O Tribunal Superior Eleitoral (TSE) negou nesta segunda-feira (12) ter feito um acordo para as Forças Armadas terem acesso "diferenciado em tempo real" à apuração dos votos nas eleições. Reportagem da Folha de S. Paulo diz que técnicos das Forças Armadas vão conferir a votação, com anuência do TSE.
Segundo a reportagem, inicialmente a conferência em tempo real seria com boletins de 385 urnas, uma amostragem que os técnicos calculam que garantiria 95% de confiabilidade. Os boletins de cada uma dessas urnas seriam conferidos com os dados enviados pelos Tribunais Regionais Eleitorais (TRE) ao TSE.
Segundo o TSE, as Forças Armadas não terão acesso a nada diferente do que já é ofertado.

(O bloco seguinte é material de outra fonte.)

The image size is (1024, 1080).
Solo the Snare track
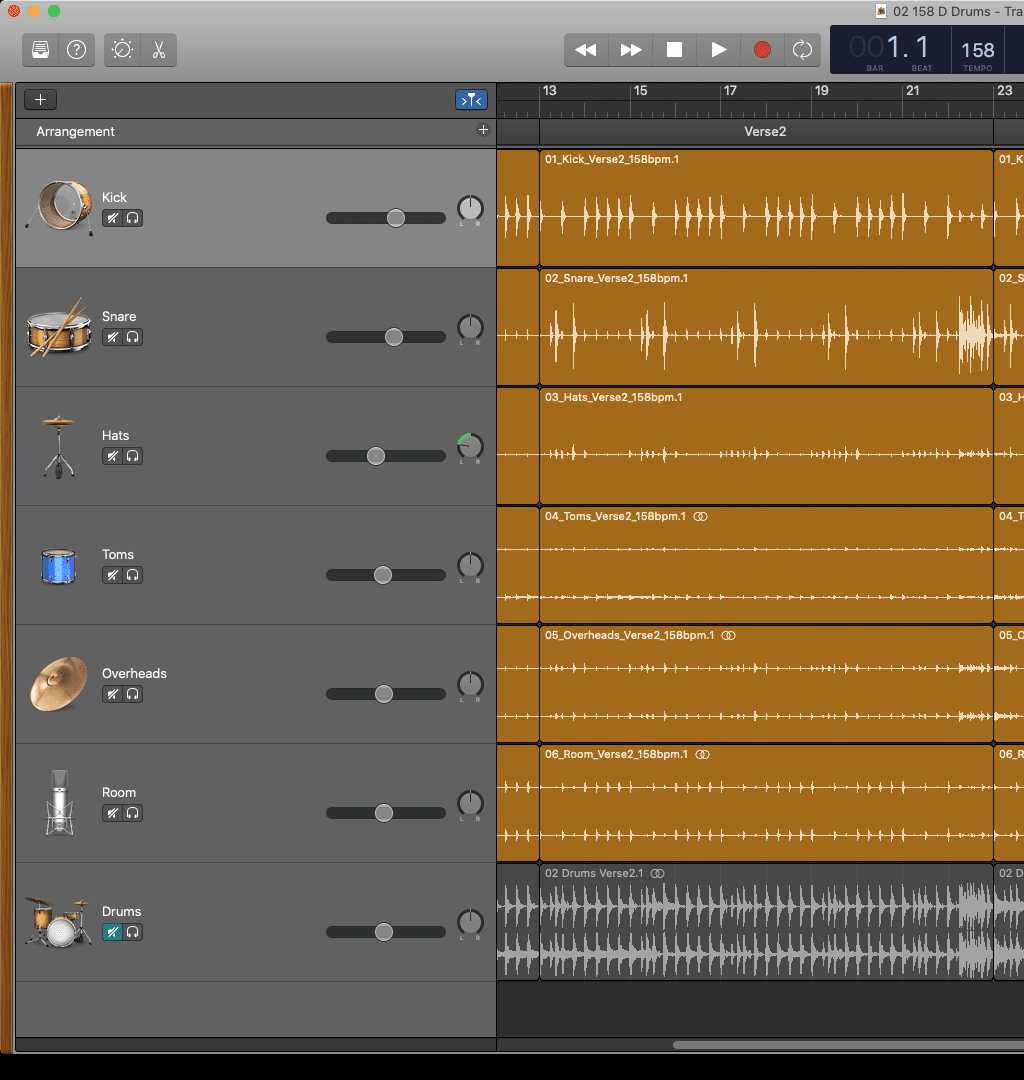click(x=132, y=337)
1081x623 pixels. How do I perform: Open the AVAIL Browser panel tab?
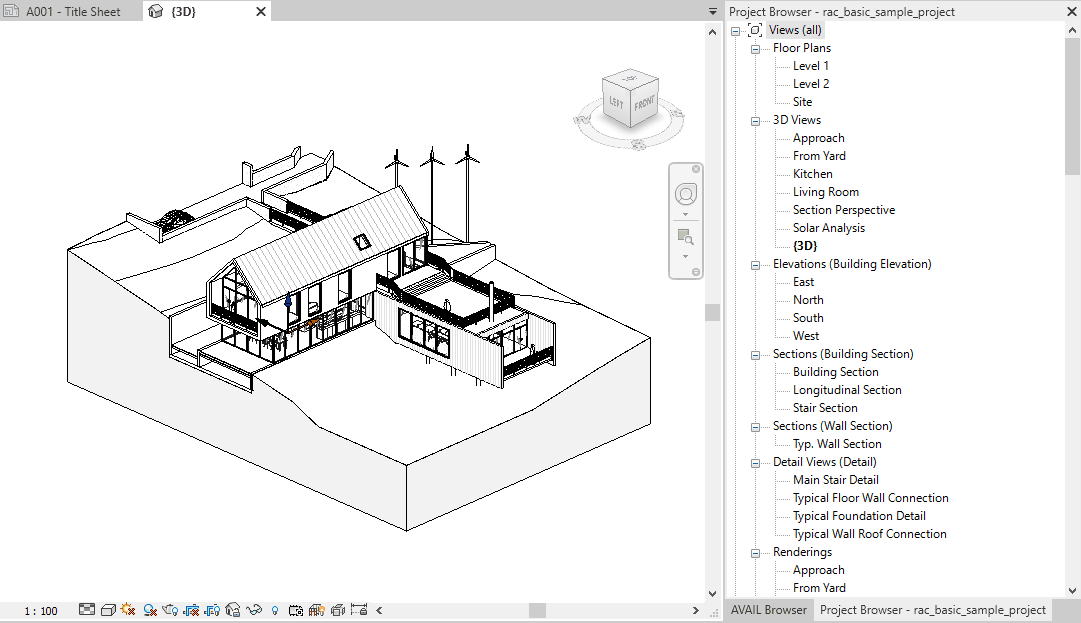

Qualquer um pode fazer apuração paralela, já que os boletins das urnas (BUs) são emitidos ao final da votação. Antes, os boletins ficavam fixados em cada seção eleitoral e agora serão disponibilizados também on-line, o que deve facilitar a conferência.
"O TSE reitera informação amplamente divulgada em junho passado sobre a contagem de votos, a partir da somatória dos BUs, ser possível há várias eleições e que para o pleito deste ano, foi implementada a novidade de publicação dos boletins de urnas pela rede mundial de computadores, após o encerramento da votação para acesso amplo e irrestrito de todas as entidades fiscalizadoras e do público em geral", diz o TSE em nota.
Não houve nenhuma mudança em relação ao que ficou definido no semestre passado com relação a outras entidades fiscalizadoras, diz o órgão. A totalização dos votos é competência da Justiça Eleitoral segundo a Constituição, reforçou o TSE. Qualquer cidadão pode somar por conta própria os BUs de "uma, dez, trezentas ou todas as urnas", acrescenta o tribunal.